- Directed by: Zhang Zhongchen
- Written by: Zhang Zhongchen; Li Zhigang;
- Produced by: Chen Kunyang
- Starring: Chen Halin; Li Yanxi; Gu Hanru;
- Cinematography: Chang Reagon
- Edited by: Zhang Zhongchen; Huang Bingjie;
- Music by: Chen Retoy
- Production company: Beijing San Yue Culture Media Co.
- Distributed by: HKIFF Collection
- Release date: 2025;
- Running time: 88 minutes
- Language: Mandarin

= Nighttime Sounds =

2025 film by Zhang Zhongchen

Nighttime Sounds (你的眼睛比太阳明亮, Nǐ de yǎnjīng bǐ tàiyáng míngliàng, lit. Your eyes are brighter than the sun) is a 2025 film by Chinese director Zhang Zhongchen. It premiered at the San Sebastián International Film Festival in September 2025.

== Synopsis ==
The film is set in Maozhuang Village and follows a girl named Qing and her mother.

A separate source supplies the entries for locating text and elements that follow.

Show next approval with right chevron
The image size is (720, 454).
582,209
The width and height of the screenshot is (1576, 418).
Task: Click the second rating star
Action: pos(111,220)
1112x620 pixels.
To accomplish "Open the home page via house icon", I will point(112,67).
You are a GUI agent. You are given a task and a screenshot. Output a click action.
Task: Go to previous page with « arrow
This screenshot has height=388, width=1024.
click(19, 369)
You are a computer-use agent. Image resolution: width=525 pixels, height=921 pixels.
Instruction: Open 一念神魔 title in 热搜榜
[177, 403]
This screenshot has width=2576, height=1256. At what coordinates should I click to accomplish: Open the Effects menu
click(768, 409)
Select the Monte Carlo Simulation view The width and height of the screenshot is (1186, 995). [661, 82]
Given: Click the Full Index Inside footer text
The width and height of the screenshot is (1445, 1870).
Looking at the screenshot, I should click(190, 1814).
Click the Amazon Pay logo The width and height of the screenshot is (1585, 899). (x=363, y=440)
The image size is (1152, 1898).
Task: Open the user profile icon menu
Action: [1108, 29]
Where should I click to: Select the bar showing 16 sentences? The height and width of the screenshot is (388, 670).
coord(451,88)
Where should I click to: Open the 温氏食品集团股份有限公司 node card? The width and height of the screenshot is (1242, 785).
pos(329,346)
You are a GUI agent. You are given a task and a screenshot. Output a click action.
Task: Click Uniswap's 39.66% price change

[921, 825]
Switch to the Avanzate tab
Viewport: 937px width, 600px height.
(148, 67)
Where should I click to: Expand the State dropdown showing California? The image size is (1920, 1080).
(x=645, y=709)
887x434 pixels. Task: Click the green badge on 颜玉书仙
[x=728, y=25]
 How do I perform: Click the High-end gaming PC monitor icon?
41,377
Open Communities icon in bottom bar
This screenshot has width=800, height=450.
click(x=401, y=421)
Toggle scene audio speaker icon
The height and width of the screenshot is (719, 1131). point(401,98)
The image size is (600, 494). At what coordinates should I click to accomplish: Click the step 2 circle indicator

One day, Qing meets a pale boy looking for his own lost mother, after which the two set out trying to find her.

== Critical reception ==
For Nighttime Sounds, Zhang won a best director award in the Fei Mu, or emerging filmmakers category, of the Pingyao International Film Festival.

The Film Verdict called the film an "engrossing magical realist tale from the Chinese hinterlands" with "An arty, expressive mix of social realism and the metaphysical."

Screendaily called the film a "Confident, lyrical drama."